**STATED EXERCISE A:**
Can you retype the screen-clicking records below line for line, omitting the pictures?

**EXTRACT TO READ:**
There was the periscope siggy, which would go upwards.
No specific purpose, as far as I can see, for the periscope siggy.
If you're in a submarine and you want a fag, what do you do?
Because you can't go outside.
Yes.
Jamming up the pipe.
If you had a massive pipe going up.
Well, we didn't see the approaching war ship.
because Perkins was using the periscope
to have a quick gasper.
Ironically, they found us
through the lit tip of the cigarette.
Actually, weirdly, until 2010,
you could smoke in a submarine as well.
Oh, yeah.
Yeah, there was a room.
There was a smoker's room in submarines
and you could smoke down there.
Space is at a premium on submarines.
Yes, it's amazing how geared everything was
towards smokers needed spaces
because so many people smoke.
Interesting thing is the Beatles had a white submarine,
but it just got stained by all the nicotine.
Okay, it's time for our final fact of the show,
and that's my fact.
My fact this week is that actually,
we've all been pronouncing Covent Garden wrong.
Okay?
Come on, Dan.
All of us?
Or have you been doing it right all along?
I've been doing it wrong as well.
A different kind of wrong.
Different kind of wrong.
Still wrong.
So I was looking into Covent Garden.
I love where we work.
I love this area.
It's full of incredible historical significance.
And while looking into it, I discovered that the word is actually a bastardization of the word convent.
It should be convent garden.
That's how this started.
The very first mention that was ever made of convent garden was in the 1200s.
And it was in reference to the fact that this area was a lot of it was garden.
And for Westminster Abbey, they had lots of vegetables and so on here.
So this is prior to the big market.
And the reason it became a market, that's almost a...
But wait, you've explained why the garden bits pronounce garden.
But the convent bit is it was a garden of a convent, right?
Yeah, it was garden of a convent.
There were lots of monks here and so on, and they were running it.
And so it was known as convent garden.
This was basically a big old monastery around here that was kind of attached to Westminster Abbey,
which is not that close to here, which makes you think, wonder how that works.
But actually, a load of monks lived here, and it was the dissolution of the monasteries,
famously under Henry the Eighth that sold it all off.
and then it became what it is today.
Yeah.
Is it, I think I read this too long ago to be absolutely sure of it now,
but basically this was quite underpopulated bit of London
because there were two main bits of London,
which were Westminster, the seat of power,
and then there was the city, which is over further east,
and actually the bit in between was not really populated at all.
Not really.
It was this sort of two-bit system.
I think so.
I think it definitely went down population-wise.
Like it was a thing about the eighth, ninth century,
then it went down and then it came up again.
But I think technically, Dan, you could argue you've been pronouncing it more right than us.
Really?
Well, you're pronouncing it with an extra R.
Yeah.
And what is R except half of an N in Corvent Garden?

**STATED EXERCISE B:**
Can you write what comes next in the conversation about the name Covent Garden, starting after its last line?

**DATASET EXCERPTS:**
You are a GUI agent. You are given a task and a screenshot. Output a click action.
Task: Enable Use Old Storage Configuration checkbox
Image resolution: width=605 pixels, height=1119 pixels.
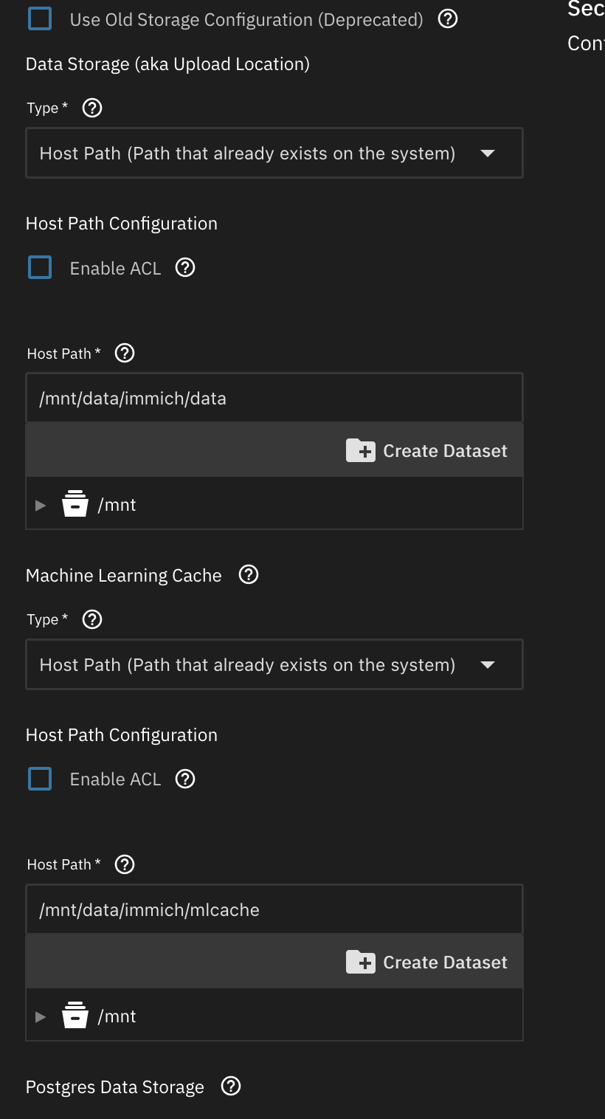(x=40, y=19)
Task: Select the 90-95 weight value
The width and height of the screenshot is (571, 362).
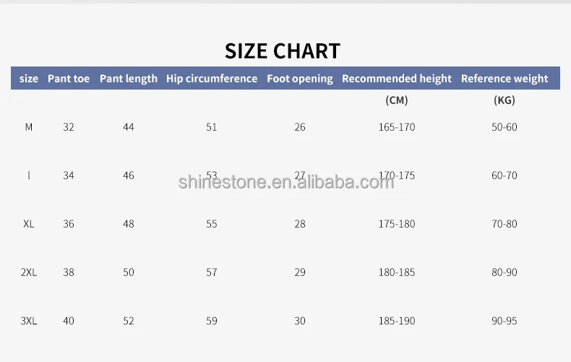Action: pyautogui.click(x=505, y=321)
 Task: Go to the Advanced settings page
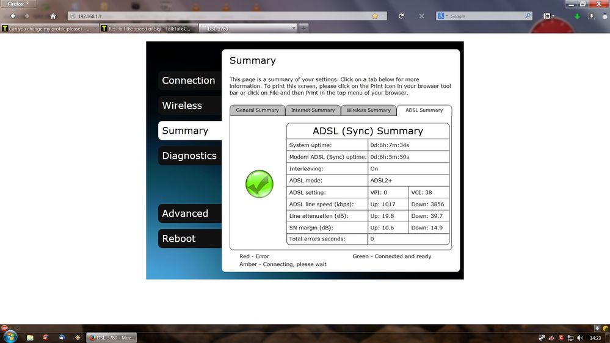coord(185,214)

**ANSWER A:**
You are a GUI agent. You are given a task and a screenshot. Output a click action.
Task: Enable Use Old Storage Configuration checkbox
Image resolution: width=605 pixels, height=1119 pixels.
(x=40, y=19)
Task: Select the 90-95 weight value
The width and height of the screenshot is (571, 362).
Action: pyautogui.click(x=505, y=321)
 Task: Go to the Advanced settings page
coord(185,214)

**ANSWER B:**
Very true.
He puts the R towards the end of the word Covent.
You say Coventant, don't you?
Yeah.
Is there any other Covent?
Do you get Coventry anywhere else?
Coventry?
Yeah.
Should that have been Conventry?
Oh, my God.
Oh, dear.
Or was it a place where witches lived?
Mm-hmm.
Coventry.
The Coventry.
Yeah.
And that's why Hitler went for it.
Didn't like the witches.
Yeah.
Famously.
Fair enough.
Not fair enough.
My grandma lived in Coventry.
We won't be tired in Coventry any time soon then.
Yeah.
Common Garden Market is the main thing that Commonwealth was famous for, wasn't it?
Yeah.
For centuries.
And, oh, man, it was so interesting.
Such a cool time.
What period are we talking?
Oh, centuries.
Which particular centuries?
I think it started being officially a market in 1670, didn't it?
But it had been used the market before that.
And in fact, still is today.
If you wander out into the market from the office, you'll find.
But it's not your big fruit and veg.
It's not the biggest fruit and veg market in the country anymore.
Like it was from whatever year around I said it was.
But they sell knock off football jerseys.
That's true.
And those are sort of the vegetables of today, aren't they?
In a way.
Yeah.
But the market porters were a huge thing.
And there's amazing footage from the 20s and 30s of them carrying stacks of the baskets on their heads
because that was how everything was transported in the market.
And they were slightly domed in the base.
So they fit on your head very neatly and they stacked really well.
And have you heard of basket gym?
Basket Jim.
Is that a person?
It's a person.
He was called Jim Sainsbury.
I don't know if any relation.
But he worked at the Common Garden market in the 1920s and 30s.
And there's footage of him doing 25 baskets in a stack on his head.
Wow.
Unbelievable.
It's like this stuff in the baskets.
I don't know if they're full or not.
I think maybe for the show, for display purposes,
they might have been empty.
That's still a lot, though, isn't it?
The balance is the main thing.
Yeah, yeah, yeah.
It must be a different family.
Otherwise, surely Sainsbury's baskets would have that head shape.
If you walk around Sainsbury's now, I think you have to put it on here.
You do, actually.
Do you know the first Sainsbury's was in Covent Garden, actually?
What's it?
Yeah, it was on Drury Lane, just down the road from here.
There we go.
And they sold like, what was it called?
Railway Mill.
That was their big seller.
It was disgusting.
You have to get up so early in the morning to see the trains being milked.
But it's a beautiful sight.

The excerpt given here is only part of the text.